4(1) This Part applies to every organization in respect of personal information that

(a) the organization collects, uses or discloses in the course of commercial activities;

(2) This Part does not apply to

(c) any organization in respect of personal information that the organization collects, uses or discloses for journalistic, artistic or literary purposes and does not collect, use or disclose for any other purpose.

[20]  Il s’ensuit que ce qui est réellement en cause dans la présente demande, c’est la question de savoir si la partie 1 de la LPRPDE s’applique à Google en ce qui concerne la collecte, l’utilisation ou la communication de renseignements personnels dans l’exploitation de son moteur de recherche. La réponse à cette question déterminera quant à elle si le commissaire à la protection de la vie privée a compétence pour recevoir la plainte au principal et procéder à une enquête à ce sujet. La façon dont le commissaire à la protection de la vie privée mènera son enquête, advenant le cas où il est établi que la partie 1 de la LPRPDE s’applique à l’exploitation par Google de son moteur de recherche, de même que les conclusions auxquelles il arrivera ou les recommandations qu’il formulera, dépassent la portée du renvoi actuel.

[21]  Les médias soutiennent que les questions à trancher, telles qu’elles sont formulées par le commissaire à la protection de la vie privée, soulèvent encore des arguments fondés sur la Charte.
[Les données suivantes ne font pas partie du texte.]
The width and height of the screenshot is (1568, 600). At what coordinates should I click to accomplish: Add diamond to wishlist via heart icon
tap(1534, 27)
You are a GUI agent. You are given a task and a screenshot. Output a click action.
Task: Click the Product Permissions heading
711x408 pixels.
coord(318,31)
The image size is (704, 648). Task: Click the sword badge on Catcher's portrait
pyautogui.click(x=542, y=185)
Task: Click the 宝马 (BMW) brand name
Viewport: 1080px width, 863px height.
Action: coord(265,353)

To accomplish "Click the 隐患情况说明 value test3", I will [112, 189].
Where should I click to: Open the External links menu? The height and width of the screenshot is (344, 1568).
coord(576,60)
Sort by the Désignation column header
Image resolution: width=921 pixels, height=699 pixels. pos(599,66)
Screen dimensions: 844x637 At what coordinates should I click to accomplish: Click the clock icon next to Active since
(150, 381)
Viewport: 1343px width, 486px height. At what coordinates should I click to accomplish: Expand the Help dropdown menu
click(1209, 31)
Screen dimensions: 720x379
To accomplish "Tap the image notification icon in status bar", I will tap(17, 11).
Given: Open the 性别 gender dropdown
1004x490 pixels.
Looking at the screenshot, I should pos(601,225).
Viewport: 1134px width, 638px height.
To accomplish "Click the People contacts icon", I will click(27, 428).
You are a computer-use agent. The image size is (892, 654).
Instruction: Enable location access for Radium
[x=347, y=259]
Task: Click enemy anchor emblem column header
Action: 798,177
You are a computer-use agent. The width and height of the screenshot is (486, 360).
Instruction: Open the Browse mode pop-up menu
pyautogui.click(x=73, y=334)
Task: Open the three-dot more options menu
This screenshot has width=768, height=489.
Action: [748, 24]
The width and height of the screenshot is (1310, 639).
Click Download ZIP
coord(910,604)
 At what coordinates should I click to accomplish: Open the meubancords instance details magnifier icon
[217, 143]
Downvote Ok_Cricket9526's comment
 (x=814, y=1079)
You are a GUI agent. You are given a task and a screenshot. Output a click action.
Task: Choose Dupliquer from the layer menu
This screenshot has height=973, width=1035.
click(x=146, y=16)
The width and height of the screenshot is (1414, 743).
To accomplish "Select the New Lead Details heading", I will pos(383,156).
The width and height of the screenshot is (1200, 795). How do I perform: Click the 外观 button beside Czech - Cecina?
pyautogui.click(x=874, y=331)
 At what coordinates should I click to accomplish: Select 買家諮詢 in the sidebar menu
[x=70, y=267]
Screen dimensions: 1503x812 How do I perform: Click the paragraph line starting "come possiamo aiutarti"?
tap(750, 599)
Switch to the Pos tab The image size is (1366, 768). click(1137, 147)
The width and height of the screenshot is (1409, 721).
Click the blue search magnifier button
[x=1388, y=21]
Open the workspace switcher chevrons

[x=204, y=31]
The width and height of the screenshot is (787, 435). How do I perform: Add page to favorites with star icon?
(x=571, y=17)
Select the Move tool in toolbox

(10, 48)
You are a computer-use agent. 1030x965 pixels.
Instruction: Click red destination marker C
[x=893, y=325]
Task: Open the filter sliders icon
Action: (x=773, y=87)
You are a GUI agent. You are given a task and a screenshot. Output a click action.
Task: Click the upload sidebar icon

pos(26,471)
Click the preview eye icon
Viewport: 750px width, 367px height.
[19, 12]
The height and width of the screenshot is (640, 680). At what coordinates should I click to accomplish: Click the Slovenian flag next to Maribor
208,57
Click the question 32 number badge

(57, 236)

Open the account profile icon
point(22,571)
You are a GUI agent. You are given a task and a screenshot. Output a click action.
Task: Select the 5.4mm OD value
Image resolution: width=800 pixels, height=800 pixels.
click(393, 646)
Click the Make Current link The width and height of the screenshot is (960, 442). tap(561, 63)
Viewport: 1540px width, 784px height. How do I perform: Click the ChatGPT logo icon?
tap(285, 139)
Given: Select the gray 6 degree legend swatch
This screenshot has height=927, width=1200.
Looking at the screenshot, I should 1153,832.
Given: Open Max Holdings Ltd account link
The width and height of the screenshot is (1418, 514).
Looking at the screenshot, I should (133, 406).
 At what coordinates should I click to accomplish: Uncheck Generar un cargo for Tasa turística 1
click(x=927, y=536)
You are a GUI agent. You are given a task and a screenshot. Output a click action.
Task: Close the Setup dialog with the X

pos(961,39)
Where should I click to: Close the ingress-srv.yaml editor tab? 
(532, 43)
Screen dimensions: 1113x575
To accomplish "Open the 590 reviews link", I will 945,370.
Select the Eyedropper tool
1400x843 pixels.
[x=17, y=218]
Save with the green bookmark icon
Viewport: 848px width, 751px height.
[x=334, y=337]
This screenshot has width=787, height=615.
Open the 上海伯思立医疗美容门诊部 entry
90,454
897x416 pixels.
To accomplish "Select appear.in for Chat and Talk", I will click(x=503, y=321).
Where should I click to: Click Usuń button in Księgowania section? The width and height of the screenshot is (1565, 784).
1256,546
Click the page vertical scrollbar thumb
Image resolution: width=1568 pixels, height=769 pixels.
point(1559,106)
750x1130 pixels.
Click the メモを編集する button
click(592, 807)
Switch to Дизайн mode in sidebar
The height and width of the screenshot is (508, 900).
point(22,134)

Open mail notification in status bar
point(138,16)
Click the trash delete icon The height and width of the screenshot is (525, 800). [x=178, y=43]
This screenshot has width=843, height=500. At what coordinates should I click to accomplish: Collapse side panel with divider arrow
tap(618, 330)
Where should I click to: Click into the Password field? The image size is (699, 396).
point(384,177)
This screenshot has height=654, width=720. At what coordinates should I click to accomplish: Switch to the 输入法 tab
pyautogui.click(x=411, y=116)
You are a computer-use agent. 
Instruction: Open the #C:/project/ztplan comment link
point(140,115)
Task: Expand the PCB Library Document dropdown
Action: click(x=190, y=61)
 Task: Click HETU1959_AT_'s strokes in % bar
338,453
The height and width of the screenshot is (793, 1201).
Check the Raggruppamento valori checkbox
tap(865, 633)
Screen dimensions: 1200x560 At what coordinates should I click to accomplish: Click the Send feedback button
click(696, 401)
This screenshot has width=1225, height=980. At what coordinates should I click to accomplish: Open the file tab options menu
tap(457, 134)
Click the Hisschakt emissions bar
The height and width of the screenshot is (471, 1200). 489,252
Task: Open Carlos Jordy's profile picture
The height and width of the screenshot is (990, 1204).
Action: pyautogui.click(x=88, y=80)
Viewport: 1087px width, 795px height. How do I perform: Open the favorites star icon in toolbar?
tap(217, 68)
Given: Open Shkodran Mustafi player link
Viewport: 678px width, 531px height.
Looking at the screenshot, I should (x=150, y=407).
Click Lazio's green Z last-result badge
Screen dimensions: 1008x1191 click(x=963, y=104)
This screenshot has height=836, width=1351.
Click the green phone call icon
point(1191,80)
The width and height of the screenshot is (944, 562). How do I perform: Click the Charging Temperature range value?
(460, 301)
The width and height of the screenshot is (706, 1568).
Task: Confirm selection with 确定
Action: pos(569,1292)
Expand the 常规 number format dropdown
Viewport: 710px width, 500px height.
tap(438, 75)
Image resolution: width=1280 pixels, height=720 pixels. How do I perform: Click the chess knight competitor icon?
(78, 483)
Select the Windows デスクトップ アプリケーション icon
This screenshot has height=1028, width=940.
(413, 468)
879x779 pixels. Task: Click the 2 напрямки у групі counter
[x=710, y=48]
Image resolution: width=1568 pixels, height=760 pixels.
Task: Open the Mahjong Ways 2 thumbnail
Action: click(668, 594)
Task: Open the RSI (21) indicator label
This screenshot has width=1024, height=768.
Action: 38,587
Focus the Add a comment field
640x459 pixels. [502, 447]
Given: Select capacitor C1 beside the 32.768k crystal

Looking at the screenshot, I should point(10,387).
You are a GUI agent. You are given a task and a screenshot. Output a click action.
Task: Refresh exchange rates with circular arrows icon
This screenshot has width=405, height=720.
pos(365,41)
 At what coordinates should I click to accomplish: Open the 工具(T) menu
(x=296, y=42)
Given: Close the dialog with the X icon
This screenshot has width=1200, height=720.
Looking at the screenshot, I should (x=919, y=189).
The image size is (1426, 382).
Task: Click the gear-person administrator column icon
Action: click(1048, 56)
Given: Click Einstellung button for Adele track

Ils affirment plus particulièrement que l’exploitation du moteur de recherche de Google est, en soi, un exercice d’échange d’information et qu’il s’agit donc intrinsèquement d’une forme d’expression. La notion même d’assujettir cette expression à la LPRPDE va à l’encontre de la liberté d’expression. La Cour reconnaît que l’examen des questions faisant l’objet du renvoi peut faire intervenir la Charte. En effet, la Cour doit s’assurer qu’elle interprète les dispositions de la LPRPDE qui sont en cause d’une manière qui respecte les droits garantis par la Constitution. Cela dit, il existe une distinction entre recourir à la Charte comme outil d’interprétation d’une  loi et y recourir pour contester l’applicabilité ou la validité de cette loi. Les questions faisant l’objet du renvoi telles qu’elles sont formulées exigent une interprétation des alinéas 4(1)a) et 4(2)c) de la LPRPDE à la lumière de la Charte, mais n’appellent pas la question de savoir si l’application de ces dispositions, convenablement interprétées, contreviendrait à la Charte.


IV.  Les médias sont-ils des parties à part entière ou des parties nécessaires au renvoi?

[22]  Ayant déterminé les paramètres du renvoi, la Cour peut alors trancher la question de savoir si les médias devraient, comme ils le plaident, être constitués comme parties au renvoi, conformément à l’alinéa 104(1)b) des Règles des Cours fédérales. Le commissaire à la protection de la vie privée fait valoir que les articles 320 à 323 des Règles, qui régissent les renvois portés devant la Cour en vertu de l’article 18.3 de la Loi sur les Cours fédérales, constituent un code exhaustif ayant pour effet d’évacuer l’application de l’article104 et d’empêcher toute personne autre que celles visées par l’article 323 de demander d’être constituée comme partie au renvoi. Il affirme également que, même si l’alinéa 104(1)b) s’applique, les médias ne répondent à aucun des critères qui y sont prévus.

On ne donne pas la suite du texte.